(Given request 1) Quote word for word the portion of the passage on referential integrity checks starting with "- Time-valid check" and going on through "allowed and flagged).".
(Given request 2) Write what comes next in the passage on referential integrity checks, picking up after its final sentence.

Why this matters
Referential integrity checks ensure every foreign key value in your data actually points to a valid parent record. As an ETL Developer, this prevents orphan records, broken joins, and misleading metrics when building dashboards or machine learning features.
- Prevent orphaned facts (e.g., a sale referencing a missing customer).
- Catch late-arriving dimensions and SCD2 gaps before downstream failures.
- Maintain trust in analytics by enforcing business relationships (e.g., active child must reference active parent).
Concept explained simply
Referential integrity means “all references are valid.” If a table (child) stores a key that points to another table (parent), that parent record must exist and match the business rules (like time validity or active status).
Mental model
Imagine sticky notes connected by strings. Each string (foreign key) must land on an existing note (parent). If the note is missing, the string dangles (orphan). For time-bound dimensions (SCD2), the string must land on the version valid at that time, not just any note.
Core rules for referential integrity checks
- Orphan check: Every child foreign key should match a parent key.
- Time-valid check (SCD2): The child event date must fall within the parent version’s valid_from to valid_to window.
- Active-state check: If parents can be soft-deleted or inactivated, active children should not reference inactive parents (unless explicitly allowed and flagged).
- Cardinality guardrails: Enforce expected one-to-many or one-to-one relationships via duplicate checks.
- Unknown/Default member policy: If your model uses an “Unknown” member (e.g., 0 or -1), track it; treat as warning or acceptable according to policy.

(Data shown)
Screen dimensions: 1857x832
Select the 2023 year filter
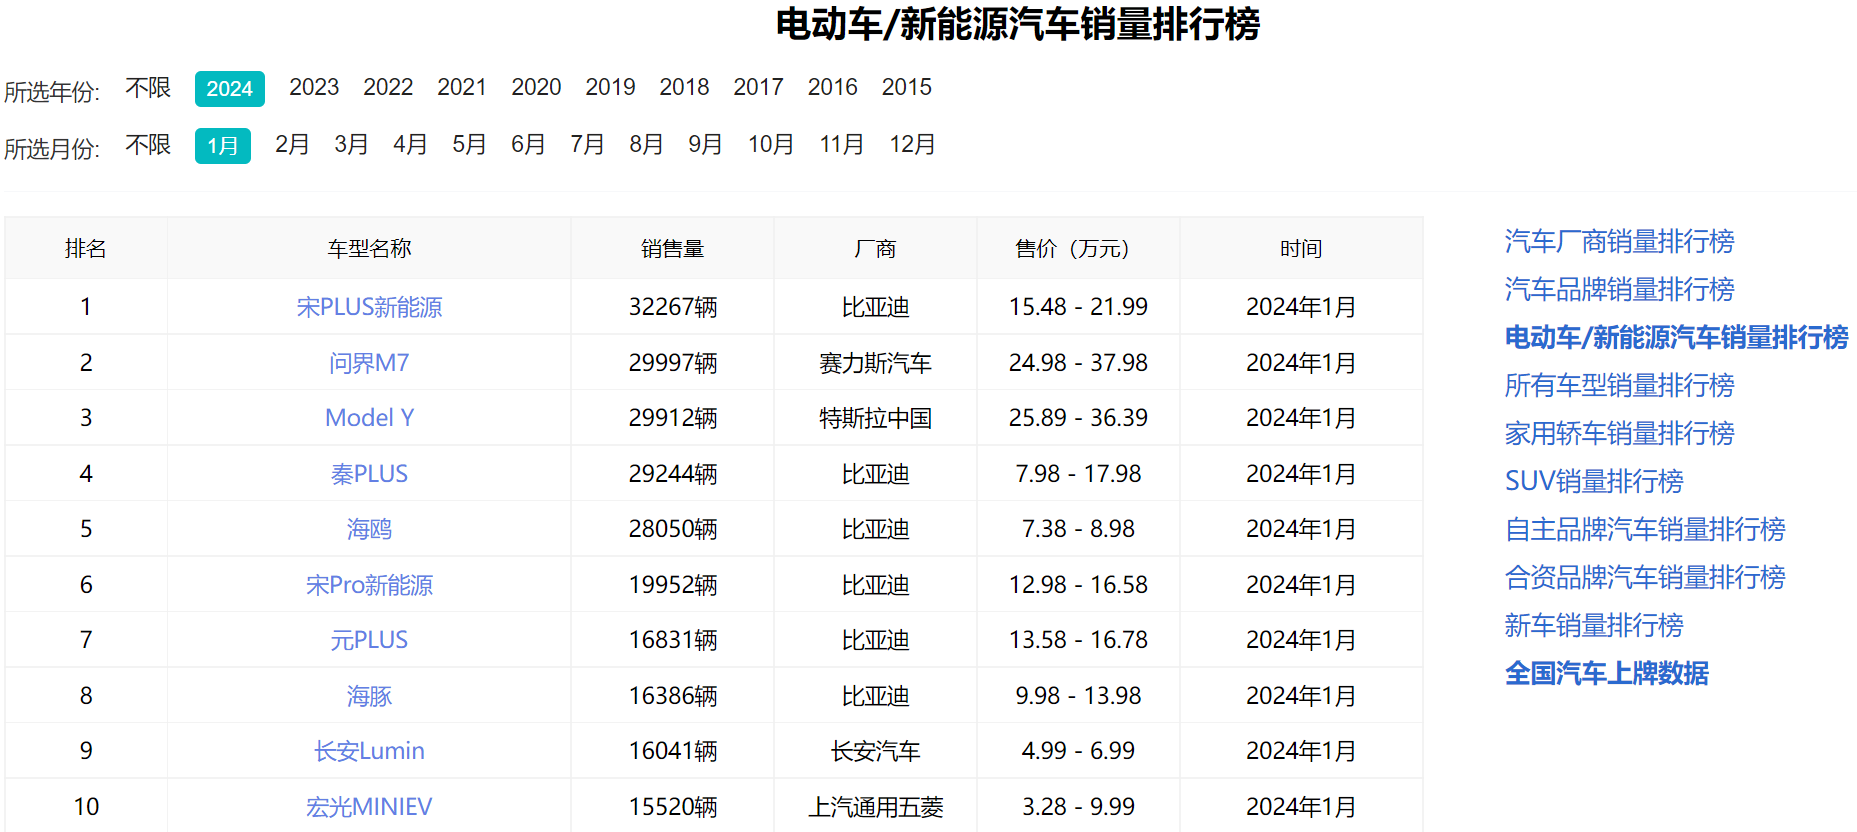[314, 88]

(Task answer 1)
- Time-valid check (SCD2): The child event date must fall within the parent version’s valid_from to valid_to window.
- Active-state check: If parents can be soft-deleted or inactivated, active children should not reference inactive parents (unless explicitly allowed and flagged).

(Task answer 2)
- Nullability: If the foreign key is nullable by design, exclude nulls from failure stats but monitor volumes.
Worked examples
Example 1: Orphan detection (simple FK)
Goal: Ensure every order references an existing customer.
-- Find orders with no matching customer
SELECT o.order_id, o.customer_id
FROM staging_orders o
LEFT JOIN dim_customer c
ON o.customer_id = c.customer_id
WHERE c.customer_id IS NULL; -- Orphans
Action: Fail or quarantine these rows; optionally map to an Unknown customer if policy allows.
Example 2: Late-arriving dimension (map and hold)
Scenario: fact_sales has natural_key customer_number, but dim_customer uses surrogate keys. The dimension row might arrive after the fact.
-- Detect facts whose customer_number is not yet in dim_customer
SELECT f.fact_id, f.customer_number
FROM fact_sales f
LEFT JOIN dim_customer d
ON f.customer_number = d.customer_number
WHERE d.customer_number IS NULL; -- Late/unknown
Action: Route facts to a holding area, load an Unknown member, or trigger a dimension backfill job.
Example 3: SCD2 time-validity check
Goal: Ensure a sale joins to the correct dim_customer version for the sale_date.
-- Valid join should be within the active window for the sale date
SELECT f.fact_id, f.sale_date, f.customer_number
FROM fact_sales f
LEFT JOIN dim_customer d
ON f.customer_number = d.customer_number
AND f.sale_date >= d.valid_from
AND f.sale_date < COALESCE(d.valid_to, '9999-12-31')
WHERE d.customer_sk IS NULL; -- No valid time-bound match
Action: Flag as data quality error; investigate gaps or incorrect SCD2 dates.
Example 4: Soft-deletes on parent
Goal: Prevent active subscriptions referencing inactive accounts.
SELECT s.subscription_id, s.account_id
FROM fact_subscription s
JOIN dim_account a
ON s.account_id = a.account_id
WHERE s.is_active = 1
AND a.is_active = 0; -- Violates active-state rule
Action: Fail or reassign based on business rules; ensure upstream logic updates parent states promptly.
How to implement in ETL pipelines
- Define rules: For each relationship, write plain-language rules (orphan, time-validity, active-state, unknown policy).
- Implement checks: Add SQL queries or transformations that output only violations.
- Decide actions: Fail the load, quarantine bad rows, or map to Unknown member per policy.
- Track metrics: Count violations, unknown usage, and trend them in data quality dashboards.
- Automate alerts: Threshold-based alerts when violations exceed acceptable limits.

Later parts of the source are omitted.